**AUFGABEN ZUR ÜBUNG**
1. Wie viel kostet laut dem Bericht über das 37. Rundgespräch eine drei- bis dreieinhalbjährige Ausbildung?
2. Führe den Bericht über das 37. Rundgespräch nach seinem letzten Satz weiter.

37. Rundgespräch: Unternehmer aus der Region berichten von erfolgreich ausgebildeten Flüchtlingen, aber auch von den Herausforderungen
„Ohne Deutschkenntnisse ist es fast unmöglich, eine Ausbildung zu machen. Dabei hilft es nicht besonders, wenn die Meinung besteht, man könnte auf dem Fußballplatz als ‚Ronaldo‘ Karriere machen. Nur mit harter Arbeit erreicht man den Abschluss“. Das war das Fazit von unserem Vorstandsmitglied, dem ehemaligen Unternehmer Franz Brichta, nach einer Stunde Podiumsdiskussion mit Unternehmern und Berufsschullehrern aus der Region auf dem 37. Rundgespräch am 24. Oktober 2019. „Die Ausbildung in Deutschland ist anspruchsvoller als in den meisten Herkunftsländern“, erklärte Brichta nach der Veranstaltung. „Allein die ‚Fachkunde Metall‘ aus meinem Fachgebiet beispielsweise ist ein 700 Seiten dickes Buch, das ein Industriemechaniker nach 3,5 Jahren im Kopf haben sollte.“ Die Mühe lohne sich aber auch: eine ausgebildete Fachkraft verdiene bis zu 35 % mehr als ein Ungelernter, und in Krisenzeiten verspreche der Berufsabschluss eine höhere Jobsicherheit.
Flüchtlinge oft genauso erfolgreich wie Deutsche
Rund 100.000 Euro koste eine drei- bis dreieinhalbjährige Ausbildung, erzählte Uwe Brink, bei Gartner verantwortlich für die Lehrwerkstatt. Für diese Investition erwarten die Unternehmen aber auch einiges: Engagement, Deutschkenntnisse und Durchhaltevermögen. Schulnoten seien wichtig, ergänzte Gartner-Personalchef Helmut Esser, entscheidend bei der Bewerbung seien jedoch Deutschkenntnisse und der persönliche Eindruck im Vorstellungsgespräch.

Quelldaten
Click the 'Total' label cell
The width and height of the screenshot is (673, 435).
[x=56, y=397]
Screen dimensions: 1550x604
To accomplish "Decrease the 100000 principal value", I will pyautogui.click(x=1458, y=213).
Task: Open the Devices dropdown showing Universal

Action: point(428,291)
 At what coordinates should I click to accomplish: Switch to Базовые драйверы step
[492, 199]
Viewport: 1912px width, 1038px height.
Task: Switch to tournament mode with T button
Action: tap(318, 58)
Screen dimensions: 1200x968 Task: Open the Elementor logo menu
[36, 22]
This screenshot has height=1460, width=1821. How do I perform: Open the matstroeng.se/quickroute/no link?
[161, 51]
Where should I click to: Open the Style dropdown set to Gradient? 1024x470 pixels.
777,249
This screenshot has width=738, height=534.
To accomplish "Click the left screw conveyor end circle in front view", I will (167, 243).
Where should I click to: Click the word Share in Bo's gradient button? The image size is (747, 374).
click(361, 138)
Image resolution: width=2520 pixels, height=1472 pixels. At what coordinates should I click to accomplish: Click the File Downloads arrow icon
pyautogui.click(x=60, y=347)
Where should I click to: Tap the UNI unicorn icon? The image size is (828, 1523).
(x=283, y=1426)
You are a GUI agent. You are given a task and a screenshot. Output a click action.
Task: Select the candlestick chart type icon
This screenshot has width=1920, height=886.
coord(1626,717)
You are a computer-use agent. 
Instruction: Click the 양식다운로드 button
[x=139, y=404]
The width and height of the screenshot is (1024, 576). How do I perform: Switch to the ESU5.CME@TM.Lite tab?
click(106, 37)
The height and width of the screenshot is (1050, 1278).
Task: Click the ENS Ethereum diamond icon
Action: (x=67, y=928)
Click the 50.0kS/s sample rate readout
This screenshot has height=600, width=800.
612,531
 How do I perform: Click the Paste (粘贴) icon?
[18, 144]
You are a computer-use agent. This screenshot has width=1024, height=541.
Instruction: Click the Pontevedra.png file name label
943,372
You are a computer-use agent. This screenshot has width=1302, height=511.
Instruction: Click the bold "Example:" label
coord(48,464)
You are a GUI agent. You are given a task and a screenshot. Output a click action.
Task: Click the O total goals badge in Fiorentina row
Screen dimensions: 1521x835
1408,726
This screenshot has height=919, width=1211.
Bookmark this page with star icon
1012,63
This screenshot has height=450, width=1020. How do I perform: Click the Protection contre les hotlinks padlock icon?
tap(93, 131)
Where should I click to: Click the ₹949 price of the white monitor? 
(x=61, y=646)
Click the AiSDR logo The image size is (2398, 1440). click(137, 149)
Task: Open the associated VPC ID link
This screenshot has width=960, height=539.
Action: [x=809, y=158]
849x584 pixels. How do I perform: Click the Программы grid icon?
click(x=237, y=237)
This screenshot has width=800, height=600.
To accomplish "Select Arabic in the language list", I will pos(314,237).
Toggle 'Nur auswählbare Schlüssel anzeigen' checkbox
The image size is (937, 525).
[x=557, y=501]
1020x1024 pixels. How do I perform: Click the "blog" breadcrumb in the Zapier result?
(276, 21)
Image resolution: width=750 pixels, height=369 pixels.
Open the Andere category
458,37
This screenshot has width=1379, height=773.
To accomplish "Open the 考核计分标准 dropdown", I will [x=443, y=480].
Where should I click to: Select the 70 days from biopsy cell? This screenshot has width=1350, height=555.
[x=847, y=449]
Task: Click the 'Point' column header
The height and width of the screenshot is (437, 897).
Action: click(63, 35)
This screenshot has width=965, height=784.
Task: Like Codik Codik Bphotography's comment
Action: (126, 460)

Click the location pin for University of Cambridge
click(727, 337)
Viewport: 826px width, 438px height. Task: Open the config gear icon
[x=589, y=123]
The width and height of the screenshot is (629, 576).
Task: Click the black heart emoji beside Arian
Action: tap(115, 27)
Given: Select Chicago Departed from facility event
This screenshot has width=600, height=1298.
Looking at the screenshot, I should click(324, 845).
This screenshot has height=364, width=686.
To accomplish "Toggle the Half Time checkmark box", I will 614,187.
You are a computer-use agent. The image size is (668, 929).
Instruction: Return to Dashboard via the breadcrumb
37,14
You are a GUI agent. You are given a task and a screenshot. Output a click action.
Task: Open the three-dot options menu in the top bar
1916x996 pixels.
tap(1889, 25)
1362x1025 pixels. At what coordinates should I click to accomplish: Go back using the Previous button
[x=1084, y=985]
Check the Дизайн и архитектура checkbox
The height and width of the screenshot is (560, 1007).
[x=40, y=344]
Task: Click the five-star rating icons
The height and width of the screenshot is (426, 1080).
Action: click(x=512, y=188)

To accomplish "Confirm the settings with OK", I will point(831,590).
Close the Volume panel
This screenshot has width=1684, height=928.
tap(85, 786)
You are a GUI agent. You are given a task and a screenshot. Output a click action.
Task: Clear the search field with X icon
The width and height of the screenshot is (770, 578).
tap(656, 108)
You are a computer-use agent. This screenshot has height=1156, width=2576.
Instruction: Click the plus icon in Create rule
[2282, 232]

**ANTWORTEN**
1. Rund 100.000 Euro.

2.
Davon, dass sich ihre Erwartungen erfüllt hatten, konnten der Optiker Uwe Brüning und der Metzgermeister Rudolf Schulz berichten. Bei einem Flüchtling in seinem Betrieb spüre er „keinen Unterschied zu den deutschen Azubis“, so Schulz, und Brüning erzählte von Eshetu Mamoe, der dieses Jahr seine Optikerprüfung erfolgreich ablegte, obwohl er in Eritrea nie eine Schule besucht hatte. Hier habe sich insbesondere die Unterstützung der Ehrenamtlichen positiv ausgewirkt. Unser 1. Vorsitzender und Koordinator Georg Schrenk warb daher erneut dafür, sich ehrenamtlich für die Berufsintegration von Flüchtlingen einzusetzen: „Es lohnt sich!“
Fehlendes Engagement und Klagen über Bürokratie
Doch es gab auch Kritik. Der Steinheimer Zimmerermeister Franz Graf berichtete von Durchfallquoten in Höhe von ca. 30 Prozent, und Tanja Meier vom Sanitätshaus Hilscher beobachtet mit Sorge, dass bei einem afghanischen Flüchtling in ihrem Betrieb eher die Freizeitaktivitäten im Mittelpunkt stünden. Reinhard Hickl von der Berufsschule Lauingen bestätigte, dass Fehltage ein großes Problem seien. Freizeit kann jedoch für die Integration auch förderlich sein: nämlich dann, wenn sie zusammen mit Einheimischen verbracht wird. Schrenk bedauerte an dieser Stelle einmal mehr, dass Angebote wie der Sprachtreff von den Dillingern kaum angenommen würden.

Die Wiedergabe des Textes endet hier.